3 Comments on “The First Step to Trading Success”

  1. The point you make of the gap between domain knowledge (understanding a setup or pattern) vs. executing it profitably is something I am very familiar with (I’m about 4 months into fulltime daytrading). 

    It’s a terrible feeling when you know what’s going to happen, but you still get suboptimal results on your execution.  Or worse, losing money on a trade that ends up doing just what you had expected.  Ugh.

    Thanks for the great tips on how to close the gap.  So far, I’ve found keeping a journal very effective.  One metric I track is the “opportunity costs” (what I could have made/avoidance of a loss) of a trade I executed less than optimal or should not have even taken.

    It can be quite surprising/shocking to see, but a great way to learn and to keep motivated (I can see the potential of what could have been).  A good day for me is if my opportunity costs are minimal or non-existent, since that means I followed my strategy well.  I still have a lot of work to do, but I love the challenge.

  2. Bella, great video with clear explanations of what it takes to become an elite trader/performer.  I’m reading “The Talent Code” by Daniel Coyle and he gives some thoughtful insight into what you talk about in this video clip.  Deep practice, which is trying, failing, trying again, failing some more, thinking about it slowly, piecing your practice into chunks, trying again, failing again, but eventually with enough time in the zone of deep practice you become an expert in your craft.  We know the magic # is 10,000 hours 🙂 and that’s why intrinsic motivation is so vital. It requires a great deal of energy and time, and if you don’t love what you do you will never work hard enough to become great.

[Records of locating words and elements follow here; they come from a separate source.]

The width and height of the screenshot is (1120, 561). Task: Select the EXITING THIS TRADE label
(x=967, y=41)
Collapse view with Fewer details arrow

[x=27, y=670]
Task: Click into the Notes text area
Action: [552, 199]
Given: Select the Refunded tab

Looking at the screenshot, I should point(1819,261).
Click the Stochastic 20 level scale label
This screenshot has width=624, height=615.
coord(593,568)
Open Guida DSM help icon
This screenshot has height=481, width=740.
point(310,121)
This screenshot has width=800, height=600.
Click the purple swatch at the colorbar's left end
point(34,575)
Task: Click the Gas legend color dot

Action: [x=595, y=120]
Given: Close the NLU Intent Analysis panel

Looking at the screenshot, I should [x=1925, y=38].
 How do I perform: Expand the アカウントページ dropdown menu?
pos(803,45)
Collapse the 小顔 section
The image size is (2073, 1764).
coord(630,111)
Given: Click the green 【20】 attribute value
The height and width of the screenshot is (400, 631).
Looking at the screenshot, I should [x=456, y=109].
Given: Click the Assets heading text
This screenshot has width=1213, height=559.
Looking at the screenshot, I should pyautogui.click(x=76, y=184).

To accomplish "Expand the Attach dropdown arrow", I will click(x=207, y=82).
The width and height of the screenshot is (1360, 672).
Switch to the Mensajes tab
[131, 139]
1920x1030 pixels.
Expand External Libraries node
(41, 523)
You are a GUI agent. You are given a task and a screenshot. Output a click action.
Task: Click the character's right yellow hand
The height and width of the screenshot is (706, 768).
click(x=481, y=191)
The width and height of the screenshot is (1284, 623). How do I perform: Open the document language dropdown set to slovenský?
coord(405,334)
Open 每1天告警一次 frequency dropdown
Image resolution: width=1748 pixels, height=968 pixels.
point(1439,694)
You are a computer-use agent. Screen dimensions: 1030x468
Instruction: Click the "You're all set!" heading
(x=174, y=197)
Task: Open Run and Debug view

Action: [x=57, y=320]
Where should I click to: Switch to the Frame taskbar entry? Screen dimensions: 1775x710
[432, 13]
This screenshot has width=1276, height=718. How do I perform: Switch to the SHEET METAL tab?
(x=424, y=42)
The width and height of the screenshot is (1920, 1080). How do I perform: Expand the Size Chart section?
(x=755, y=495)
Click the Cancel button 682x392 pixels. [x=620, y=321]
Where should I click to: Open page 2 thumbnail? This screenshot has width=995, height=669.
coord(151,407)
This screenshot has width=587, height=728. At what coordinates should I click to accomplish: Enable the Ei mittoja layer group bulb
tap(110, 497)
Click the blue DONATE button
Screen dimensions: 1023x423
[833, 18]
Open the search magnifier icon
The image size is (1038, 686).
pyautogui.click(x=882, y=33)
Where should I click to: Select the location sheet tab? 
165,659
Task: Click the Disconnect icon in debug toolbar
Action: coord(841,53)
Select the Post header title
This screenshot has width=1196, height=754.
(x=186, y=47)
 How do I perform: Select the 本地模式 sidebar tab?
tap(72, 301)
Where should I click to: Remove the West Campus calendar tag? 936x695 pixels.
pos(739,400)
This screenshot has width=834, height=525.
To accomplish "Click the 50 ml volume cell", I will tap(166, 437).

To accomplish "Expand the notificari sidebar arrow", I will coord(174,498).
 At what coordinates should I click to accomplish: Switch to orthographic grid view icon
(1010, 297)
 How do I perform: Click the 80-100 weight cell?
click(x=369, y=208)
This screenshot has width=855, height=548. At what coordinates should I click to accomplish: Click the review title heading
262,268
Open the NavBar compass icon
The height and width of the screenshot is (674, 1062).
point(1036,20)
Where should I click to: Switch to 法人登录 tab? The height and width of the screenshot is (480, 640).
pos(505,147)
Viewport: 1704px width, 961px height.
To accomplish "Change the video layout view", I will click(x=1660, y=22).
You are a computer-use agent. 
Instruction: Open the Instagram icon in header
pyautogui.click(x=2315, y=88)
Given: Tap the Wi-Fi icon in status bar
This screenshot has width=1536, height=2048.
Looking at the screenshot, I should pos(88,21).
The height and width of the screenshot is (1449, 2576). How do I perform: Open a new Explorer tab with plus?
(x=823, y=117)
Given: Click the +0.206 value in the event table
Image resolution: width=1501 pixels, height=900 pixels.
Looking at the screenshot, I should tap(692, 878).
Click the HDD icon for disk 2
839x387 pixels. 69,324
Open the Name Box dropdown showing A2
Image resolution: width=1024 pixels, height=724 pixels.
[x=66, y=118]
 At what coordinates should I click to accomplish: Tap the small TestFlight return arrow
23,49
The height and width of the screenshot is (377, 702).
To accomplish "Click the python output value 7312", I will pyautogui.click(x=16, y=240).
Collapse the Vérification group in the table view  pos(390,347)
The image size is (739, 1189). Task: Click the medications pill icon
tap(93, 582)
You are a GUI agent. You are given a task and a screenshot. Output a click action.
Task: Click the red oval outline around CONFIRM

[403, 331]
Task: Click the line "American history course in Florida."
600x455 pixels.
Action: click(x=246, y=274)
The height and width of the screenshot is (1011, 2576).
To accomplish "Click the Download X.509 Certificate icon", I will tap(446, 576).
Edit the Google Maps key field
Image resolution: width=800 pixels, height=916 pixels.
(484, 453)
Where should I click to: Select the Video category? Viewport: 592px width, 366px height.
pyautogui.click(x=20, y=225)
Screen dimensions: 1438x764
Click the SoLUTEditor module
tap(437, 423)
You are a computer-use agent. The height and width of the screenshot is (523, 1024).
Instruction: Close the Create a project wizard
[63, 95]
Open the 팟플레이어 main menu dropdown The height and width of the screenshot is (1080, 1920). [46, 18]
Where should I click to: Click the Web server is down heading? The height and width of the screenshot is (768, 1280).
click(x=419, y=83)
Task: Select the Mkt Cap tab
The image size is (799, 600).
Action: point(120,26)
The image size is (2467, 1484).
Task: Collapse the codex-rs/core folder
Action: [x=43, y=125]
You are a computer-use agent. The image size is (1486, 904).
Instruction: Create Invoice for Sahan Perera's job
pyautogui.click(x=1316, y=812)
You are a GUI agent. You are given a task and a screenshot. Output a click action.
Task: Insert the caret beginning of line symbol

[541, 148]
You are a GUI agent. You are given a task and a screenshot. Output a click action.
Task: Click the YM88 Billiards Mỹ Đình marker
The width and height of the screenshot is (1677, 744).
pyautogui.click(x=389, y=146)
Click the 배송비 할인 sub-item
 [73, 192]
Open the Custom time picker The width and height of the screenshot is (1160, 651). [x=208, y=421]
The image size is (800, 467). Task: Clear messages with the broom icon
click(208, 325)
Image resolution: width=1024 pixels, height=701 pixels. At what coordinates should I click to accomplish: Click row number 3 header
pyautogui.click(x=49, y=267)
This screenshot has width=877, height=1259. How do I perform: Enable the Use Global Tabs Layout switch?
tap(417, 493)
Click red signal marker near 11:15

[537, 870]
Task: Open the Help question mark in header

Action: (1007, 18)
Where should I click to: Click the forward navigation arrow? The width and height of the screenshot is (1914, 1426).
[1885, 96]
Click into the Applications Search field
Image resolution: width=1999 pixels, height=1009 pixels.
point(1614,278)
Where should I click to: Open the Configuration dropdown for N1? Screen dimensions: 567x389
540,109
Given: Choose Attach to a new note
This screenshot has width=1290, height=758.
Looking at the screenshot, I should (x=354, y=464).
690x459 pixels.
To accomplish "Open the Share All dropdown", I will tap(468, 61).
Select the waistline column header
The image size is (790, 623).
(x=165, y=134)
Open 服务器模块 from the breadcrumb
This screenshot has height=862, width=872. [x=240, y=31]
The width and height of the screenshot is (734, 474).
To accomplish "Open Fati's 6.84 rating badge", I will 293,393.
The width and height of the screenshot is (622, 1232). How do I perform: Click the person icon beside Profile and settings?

    I’ve noticed as a trader I’ve made a lot of mistakes: revenge trading, over trading, trading against the trend, selling at sup (capitulation), buying into res (euphoria), not controlling my emotions, letting greed and fear dictate my decisions, following other peoples advice without thinking through the trade, showing up at 9:15 AM expecting to make chops without adequate preparation (you can’t turn it on it off…pro athletes and teams can’t either if they want to succeed long-term), paid more attention to my results and wanted to be right. 

    As traders we read about self-mastery through self-discipline, but it’s one thing to read it and another to actually be in the trenches while the activity is in the present moment.  You can’t put a price tag on actual practice and experience.  Trust me, I have so much to learn.  I’m grateful for the mistakes I’ve made, because they bring me that much closer to my goal of becoming an elite performer!